Distributed Multimedia Database Technologies Supported by MPEG-7 and MPEG-21

2017-07-07 02:10:07

< Day Day Up >

4.4 Content-Based Retrieval

The key functionality in a multimedia database is how to retrieve continuous and noncontinuous multimedia information effectively. One broadly used method, the content-based retrieval (CBR) of multimedia objects, relies on simple extraction properties of multimedia objects. ^[144], ^[145], ^[146] In contrast, in concept-based content retrieval, ^[147] semantic interpretation of the objects is added; for example, objects are identified as a named person, and so forth. This semantic interpretation can be added by the indexer or obtained through a semiautomatic indexing process. We discussed this issue in Section 4.1.

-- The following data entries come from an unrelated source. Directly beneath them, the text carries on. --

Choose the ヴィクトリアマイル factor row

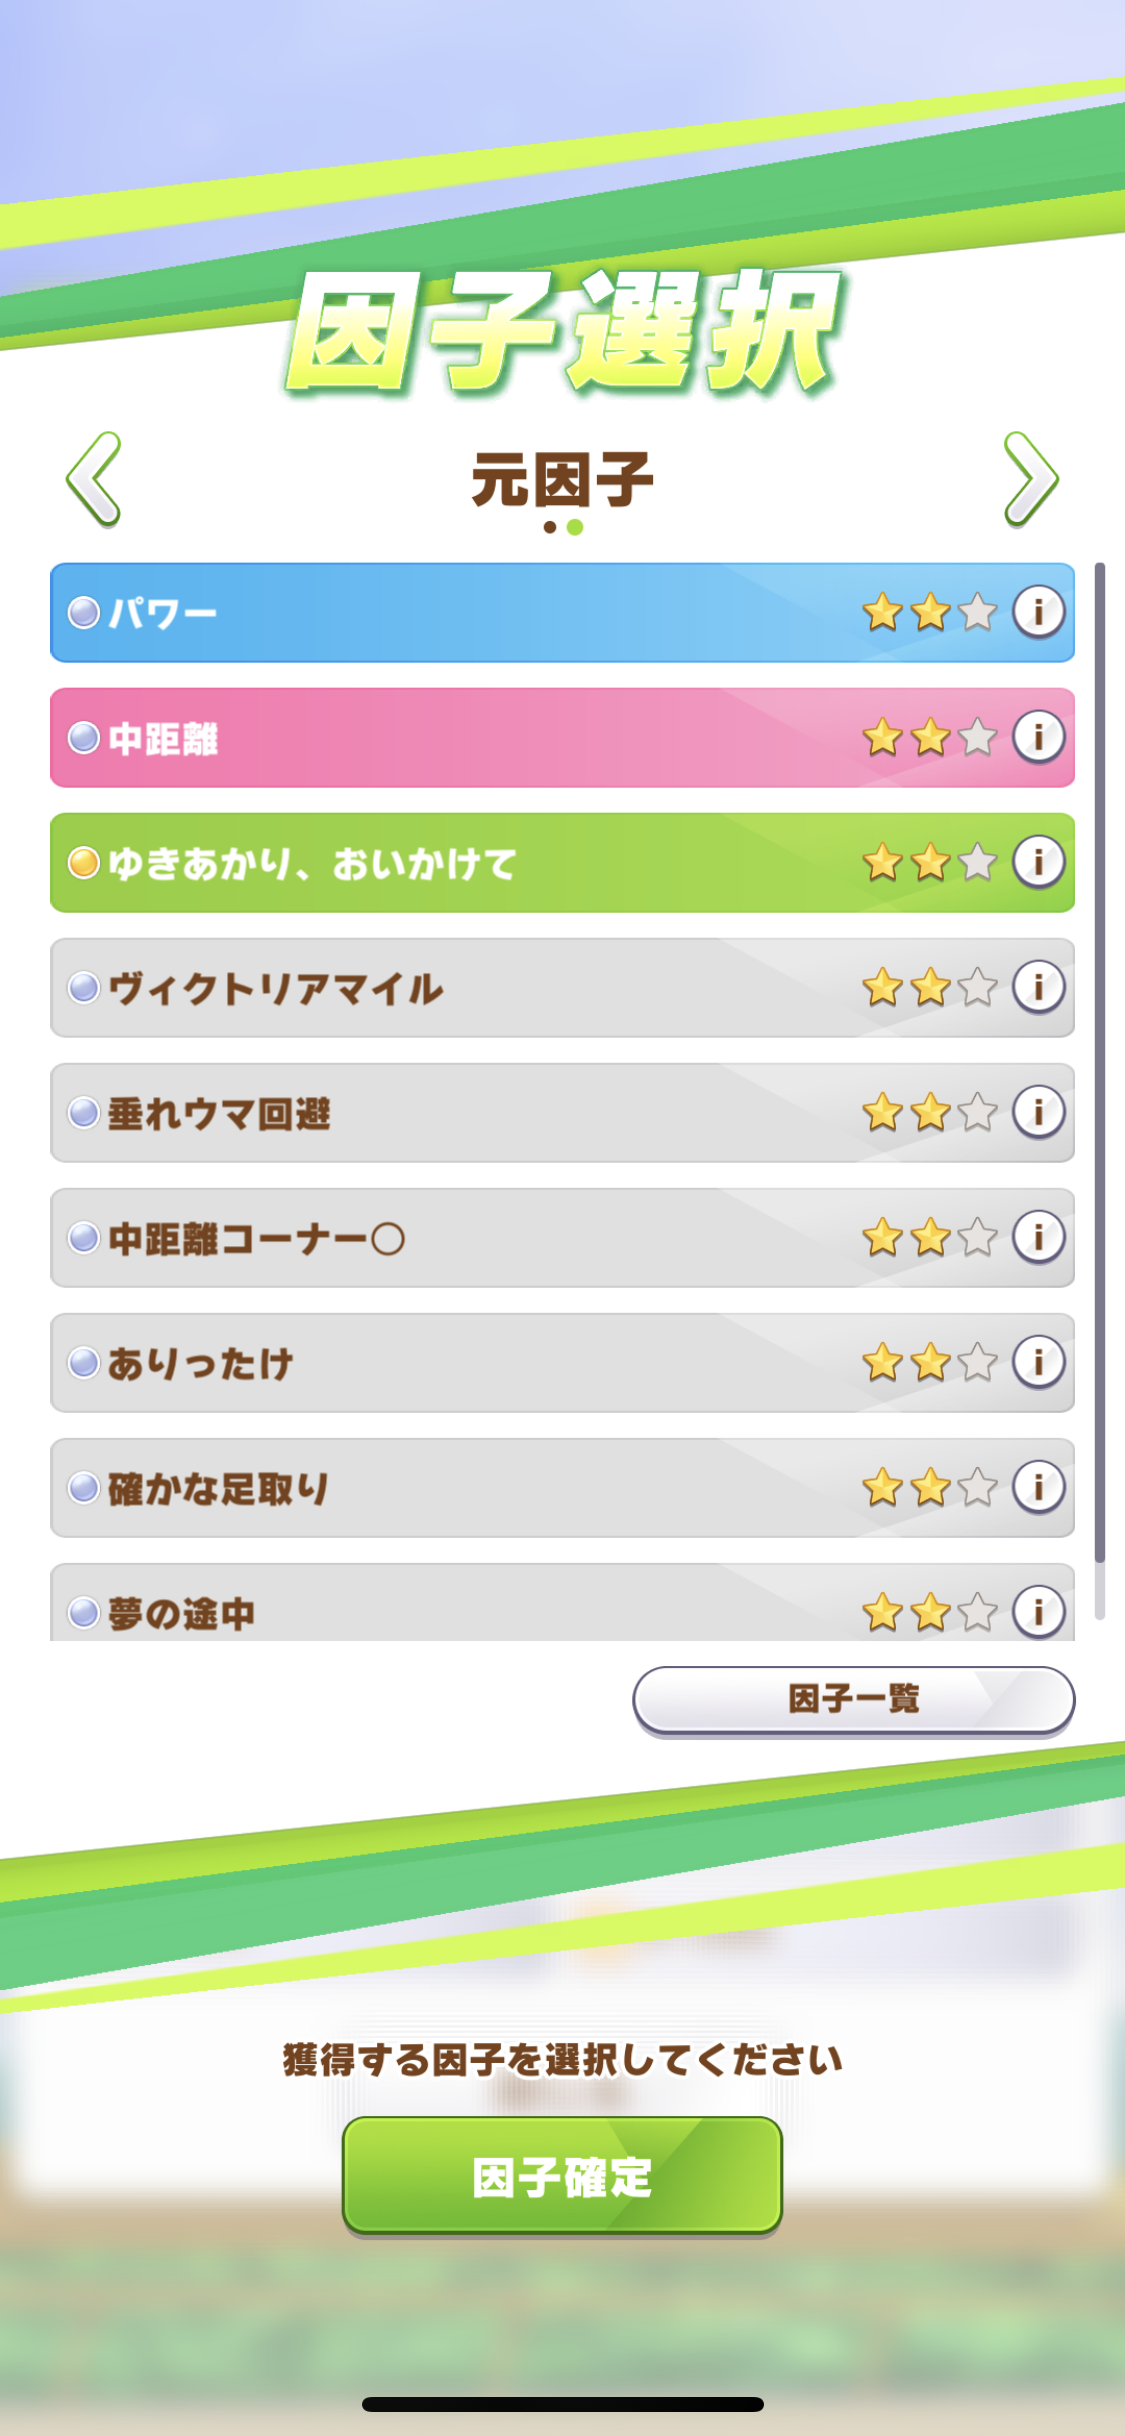(x=450, y=988)
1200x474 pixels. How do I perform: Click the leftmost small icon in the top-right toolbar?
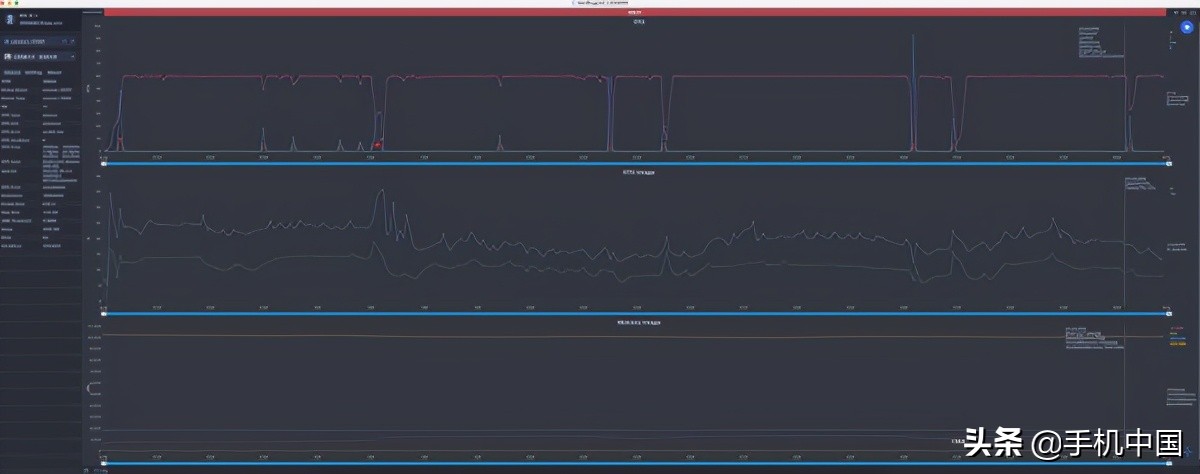(1177, 13)
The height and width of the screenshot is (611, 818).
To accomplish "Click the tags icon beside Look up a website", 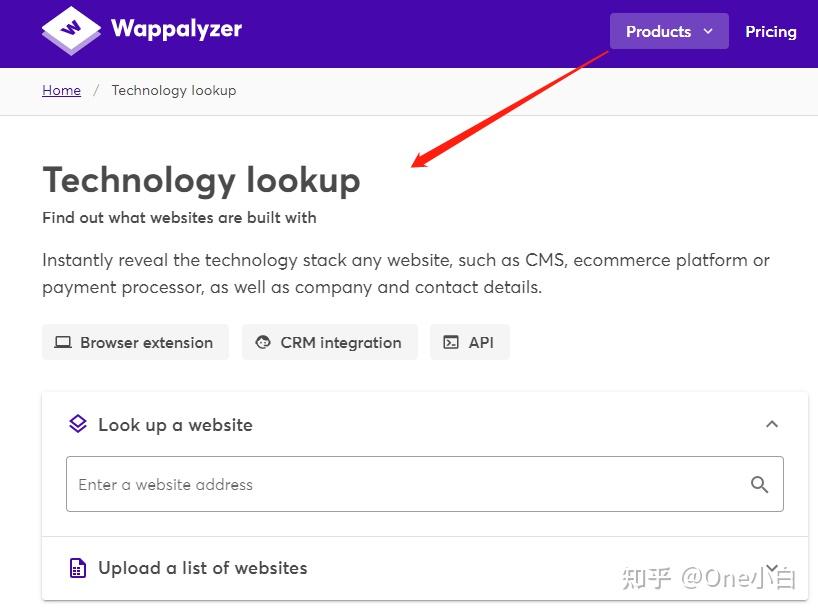I will pos(78,424).
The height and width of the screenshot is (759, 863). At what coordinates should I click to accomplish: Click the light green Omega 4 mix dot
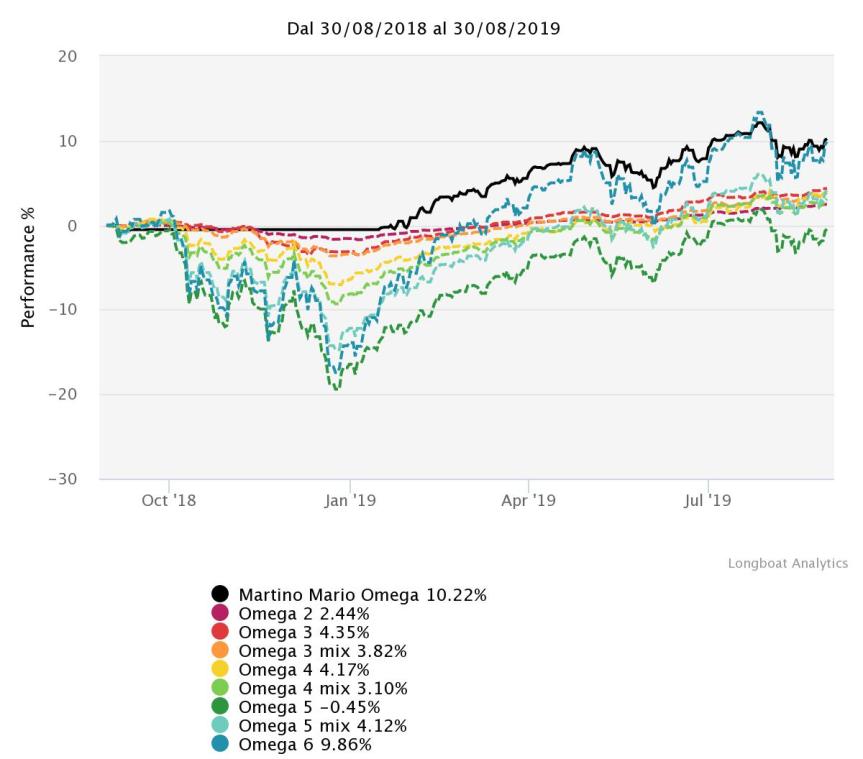pos(220,688)
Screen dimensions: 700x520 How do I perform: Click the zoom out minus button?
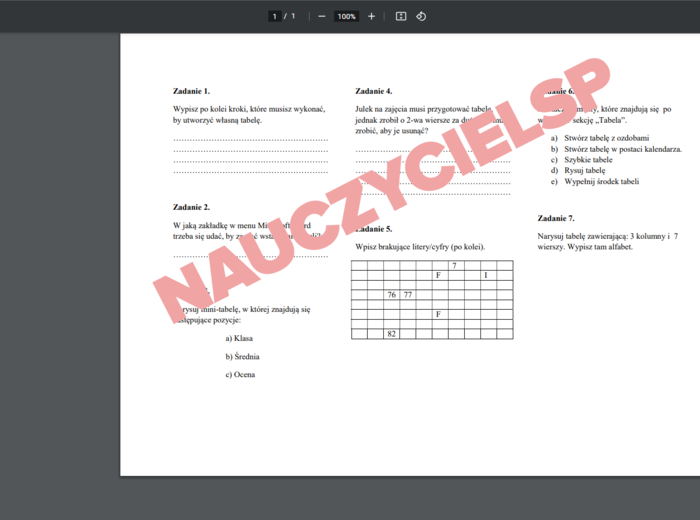(x=321, y=16)
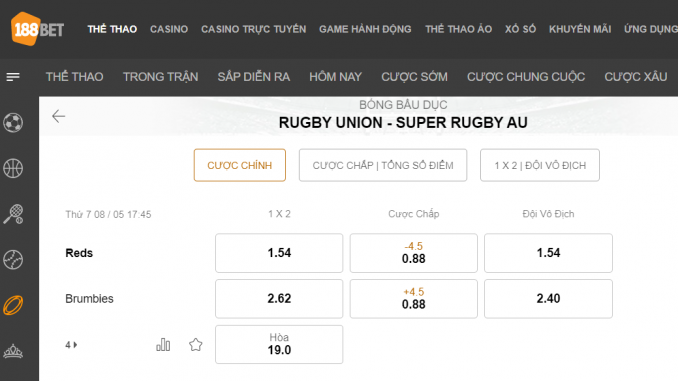Select the baseball sport icon
This screenshot has height=381, width=678.
13,260
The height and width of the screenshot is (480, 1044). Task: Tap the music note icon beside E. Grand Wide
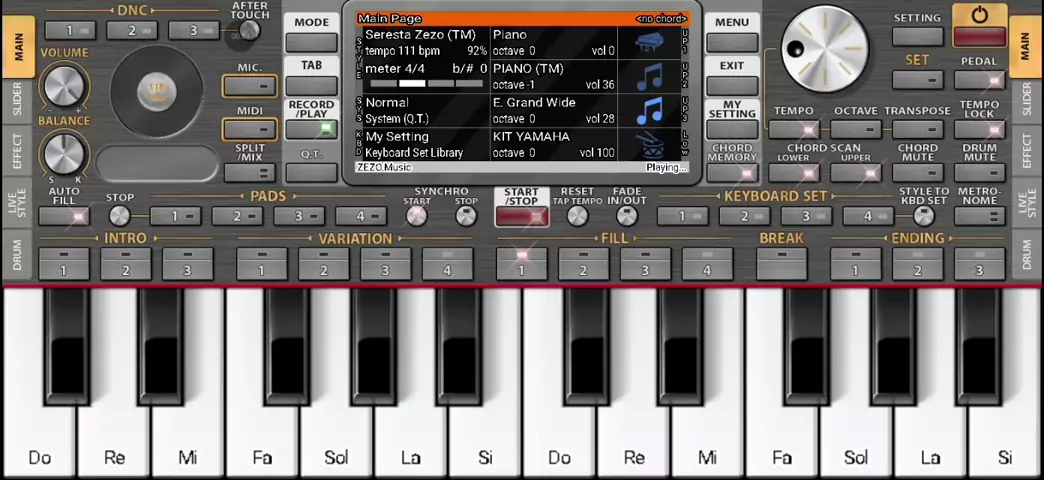[x=649, y=111]
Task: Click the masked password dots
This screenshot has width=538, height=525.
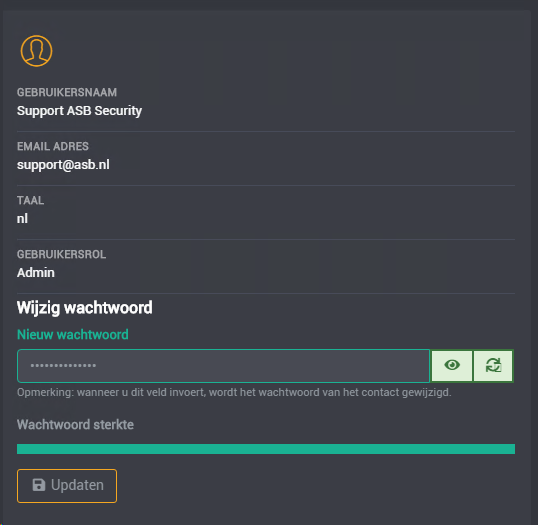Action: 63,366
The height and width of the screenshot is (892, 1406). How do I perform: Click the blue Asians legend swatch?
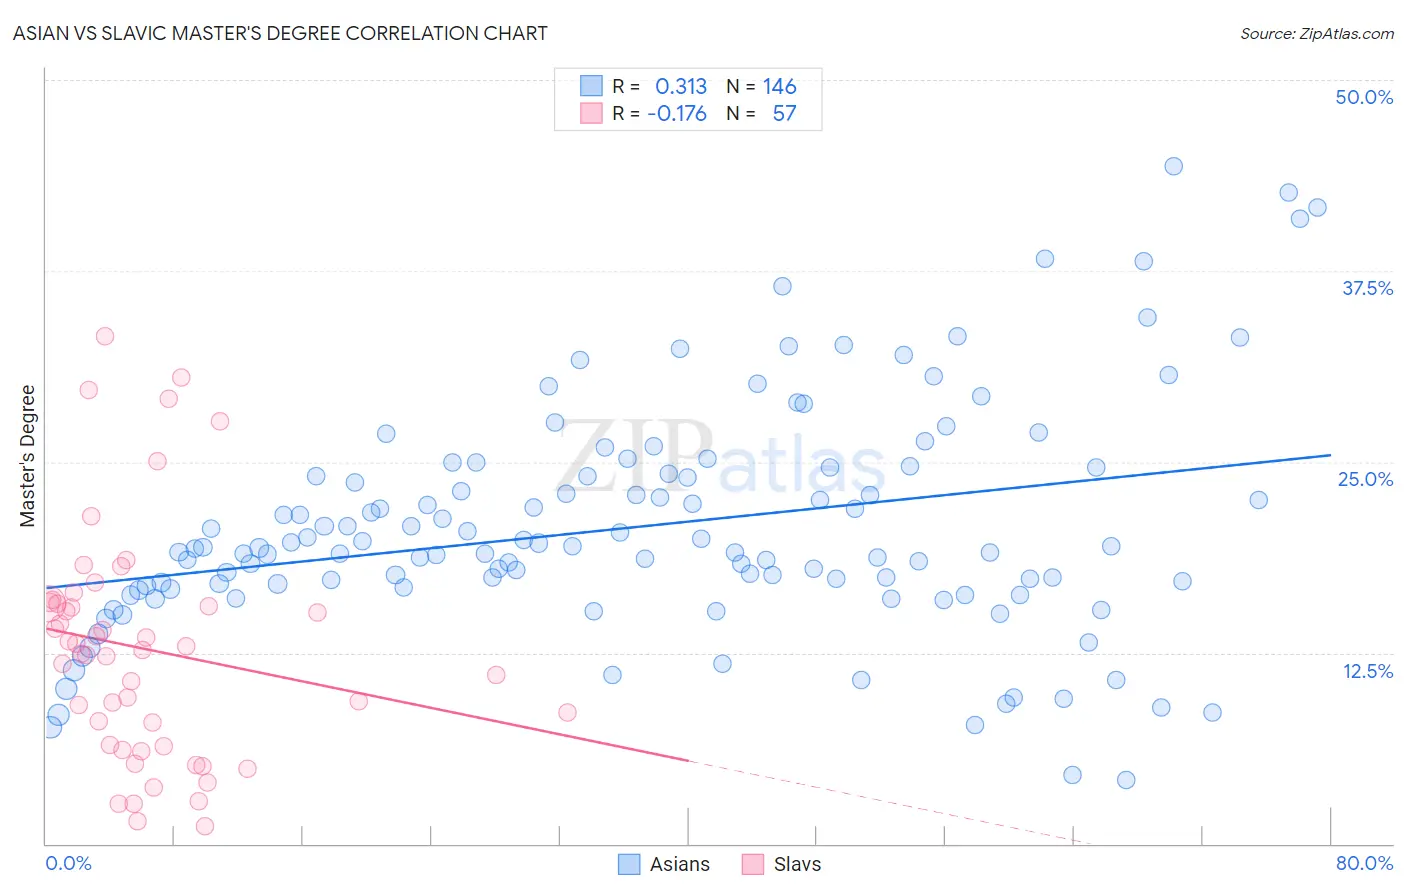[x=629, y=864]
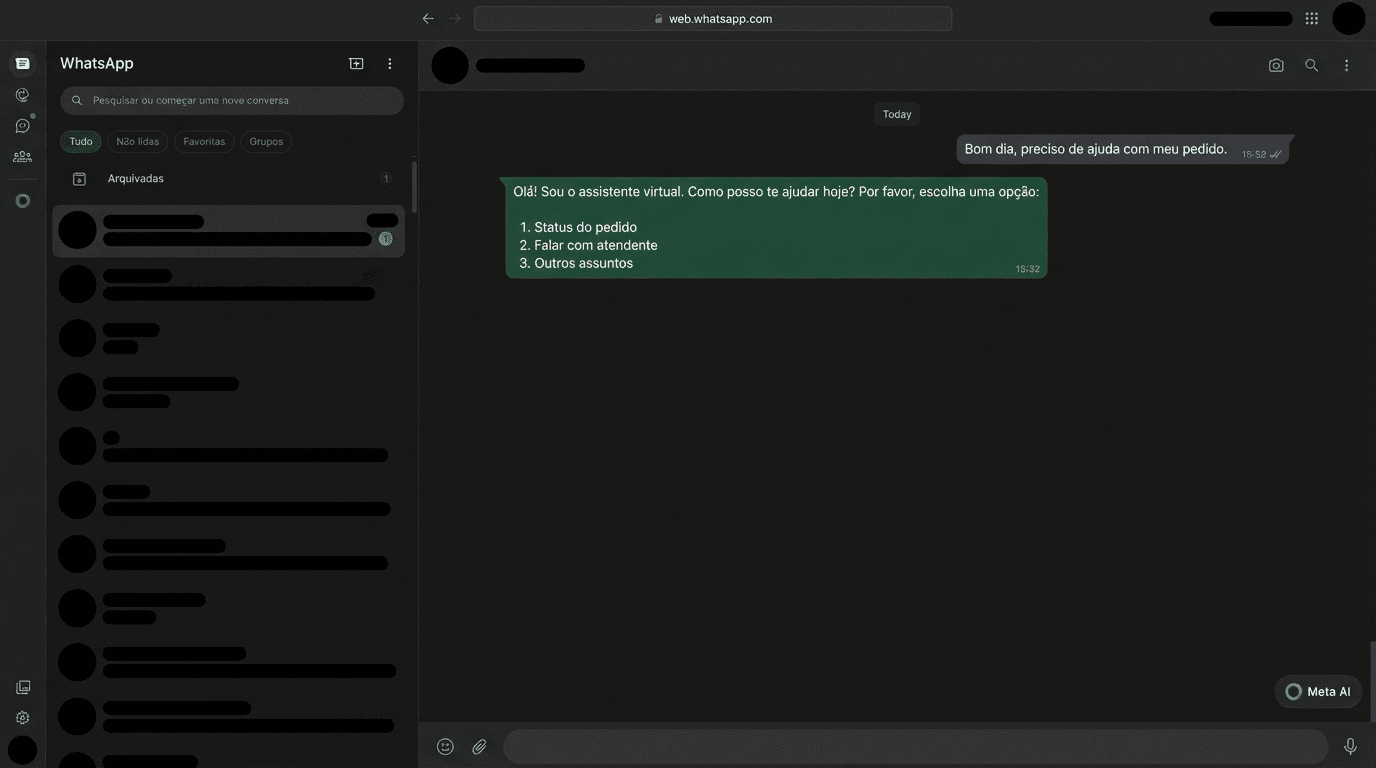
Task: Click the attach paperclip icon
Action: point(480,747)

To account for the broad use of CBR and the need for semantically rich indexing and querying, an MMDBMS must provide means for CBR as well as optimizer and processor engines for complex structured queries. This implies that the next-generation MMDBMSs must provide generic and reusable engines for different processing purposes, which must be built, preferably, on top of existing database engines. Two main description classes for CBR are actually distinguished and can be used in combination:

A straightforward first approach is to use a "tag" to each object and to retrieve objects on the basis of their tags. ^[148] The tags could even be structured into multiple attributes. Traditional relational algebra is then applicable on all the attributes in the tag, and predicates on these can be used to retrieve the objects. Standard keyword-based indexing, as used in text retrieval, can then be used to retrieve the tags relevant to the query and the associated objects.

The second approach to CBR is the similarity search between extracted multimedia features. ^[149] Here, the query is actually posed against the low-level feature vectors extracted from the multimedia object rather than against the tag.

4.4.1 Image CBR

There exist many Image CBR systems (CBIR), as discussed in Rui et al., ^[150] Smith and Chang, ^[151] Flickner et al., ^[152] Das et al., ^[153] Shanbehazadeh et al., ^[154] and Kelly and Cannon. ^[155] A broadly used system is the IBM QBIC (http://wwwqbic.almaden.ibm.com). ^[156]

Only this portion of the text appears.